*Prompt*
In the entries below, find every line with the string "target" and copy it.

[Items from a dataset]
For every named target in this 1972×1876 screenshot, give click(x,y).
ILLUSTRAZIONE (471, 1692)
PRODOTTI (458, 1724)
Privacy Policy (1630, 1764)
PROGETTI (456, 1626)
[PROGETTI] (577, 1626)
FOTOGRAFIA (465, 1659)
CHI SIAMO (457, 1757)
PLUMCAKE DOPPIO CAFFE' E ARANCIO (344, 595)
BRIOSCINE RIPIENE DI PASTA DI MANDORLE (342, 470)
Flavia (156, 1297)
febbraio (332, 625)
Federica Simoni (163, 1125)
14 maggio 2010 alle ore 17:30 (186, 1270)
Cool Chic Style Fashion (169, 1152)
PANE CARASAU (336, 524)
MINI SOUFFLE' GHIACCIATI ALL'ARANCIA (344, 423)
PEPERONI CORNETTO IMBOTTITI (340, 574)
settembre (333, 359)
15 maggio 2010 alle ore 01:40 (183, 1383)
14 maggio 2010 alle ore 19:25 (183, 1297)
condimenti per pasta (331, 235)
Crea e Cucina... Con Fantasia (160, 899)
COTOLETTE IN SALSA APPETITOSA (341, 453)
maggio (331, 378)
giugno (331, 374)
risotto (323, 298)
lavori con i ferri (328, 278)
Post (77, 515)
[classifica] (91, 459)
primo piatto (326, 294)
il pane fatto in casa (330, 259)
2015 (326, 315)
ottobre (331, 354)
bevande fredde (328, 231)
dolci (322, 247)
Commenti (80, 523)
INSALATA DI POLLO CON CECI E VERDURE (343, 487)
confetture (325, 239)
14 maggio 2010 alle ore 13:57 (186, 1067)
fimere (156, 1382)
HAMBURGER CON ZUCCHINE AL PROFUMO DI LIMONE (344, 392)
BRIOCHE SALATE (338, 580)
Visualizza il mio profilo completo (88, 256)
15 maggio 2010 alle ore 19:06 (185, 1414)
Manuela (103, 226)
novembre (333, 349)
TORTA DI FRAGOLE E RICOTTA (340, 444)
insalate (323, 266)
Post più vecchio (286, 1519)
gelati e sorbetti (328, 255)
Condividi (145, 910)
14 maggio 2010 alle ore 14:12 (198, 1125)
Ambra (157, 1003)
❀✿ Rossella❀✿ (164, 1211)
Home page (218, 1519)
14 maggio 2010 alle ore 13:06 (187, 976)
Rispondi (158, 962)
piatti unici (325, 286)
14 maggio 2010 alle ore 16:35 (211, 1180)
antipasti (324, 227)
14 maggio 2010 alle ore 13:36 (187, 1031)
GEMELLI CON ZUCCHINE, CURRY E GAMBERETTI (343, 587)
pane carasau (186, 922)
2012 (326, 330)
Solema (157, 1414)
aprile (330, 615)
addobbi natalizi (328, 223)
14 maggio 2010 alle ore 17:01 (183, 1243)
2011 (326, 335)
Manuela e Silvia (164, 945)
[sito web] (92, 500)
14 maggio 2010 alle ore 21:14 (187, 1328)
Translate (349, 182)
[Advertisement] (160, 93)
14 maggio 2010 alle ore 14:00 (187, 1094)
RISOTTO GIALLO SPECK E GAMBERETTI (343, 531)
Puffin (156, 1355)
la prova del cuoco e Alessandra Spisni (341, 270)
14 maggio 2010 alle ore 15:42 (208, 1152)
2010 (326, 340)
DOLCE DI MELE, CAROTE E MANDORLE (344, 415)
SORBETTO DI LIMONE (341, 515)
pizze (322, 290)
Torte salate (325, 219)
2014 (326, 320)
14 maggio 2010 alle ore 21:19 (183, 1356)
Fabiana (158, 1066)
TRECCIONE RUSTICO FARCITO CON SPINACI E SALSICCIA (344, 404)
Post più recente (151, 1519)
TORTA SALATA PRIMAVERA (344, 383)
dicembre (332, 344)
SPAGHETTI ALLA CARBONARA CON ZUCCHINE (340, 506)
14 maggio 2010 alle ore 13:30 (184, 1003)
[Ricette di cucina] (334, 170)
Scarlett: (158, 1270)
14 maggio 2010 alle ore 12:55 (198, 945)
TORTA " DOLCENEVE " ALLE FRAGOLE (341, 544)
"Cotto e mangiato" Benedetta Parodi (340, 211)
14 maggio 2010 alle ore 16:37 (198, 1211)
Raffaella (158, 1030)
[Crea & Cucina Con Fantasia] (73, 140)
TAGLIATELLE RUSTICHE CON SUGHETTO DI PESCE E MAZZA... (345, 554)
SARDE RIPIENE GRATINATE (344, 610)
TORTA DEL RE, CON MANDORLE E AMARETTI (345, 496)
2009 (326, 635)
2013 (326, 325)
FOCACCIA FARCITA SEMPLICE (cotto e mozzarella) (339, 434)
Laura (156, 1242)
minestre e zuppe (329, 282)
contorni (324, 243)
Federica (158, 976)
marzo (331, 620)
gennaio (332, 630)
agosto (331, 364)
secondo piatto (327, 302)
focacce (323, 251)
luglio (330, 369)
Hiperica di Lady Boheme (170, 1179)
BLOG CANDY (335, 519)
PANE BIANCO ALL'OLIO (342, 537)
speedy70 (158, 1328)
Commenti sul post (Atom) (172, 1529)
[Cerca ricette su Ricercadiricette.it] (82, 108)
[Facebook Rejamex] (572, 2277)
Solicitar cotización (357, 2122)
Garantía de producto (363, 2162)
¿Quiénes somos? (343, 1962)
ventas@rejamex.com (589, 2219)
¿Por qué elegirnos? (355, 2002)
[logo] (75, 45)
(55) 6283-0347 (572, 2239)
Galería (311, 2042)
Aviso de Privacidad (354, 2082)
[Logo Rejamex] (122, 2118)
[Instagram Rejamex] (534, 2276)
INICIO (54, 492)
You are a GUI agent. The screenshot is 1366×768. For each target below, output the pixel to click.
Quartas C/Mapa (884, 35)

*Answer below*
For every named target in this 1972×1876 screenshot, give click(x,y).
You are a GUI agent. The screenshot is 1366×768. For each target below, output the pixel to click.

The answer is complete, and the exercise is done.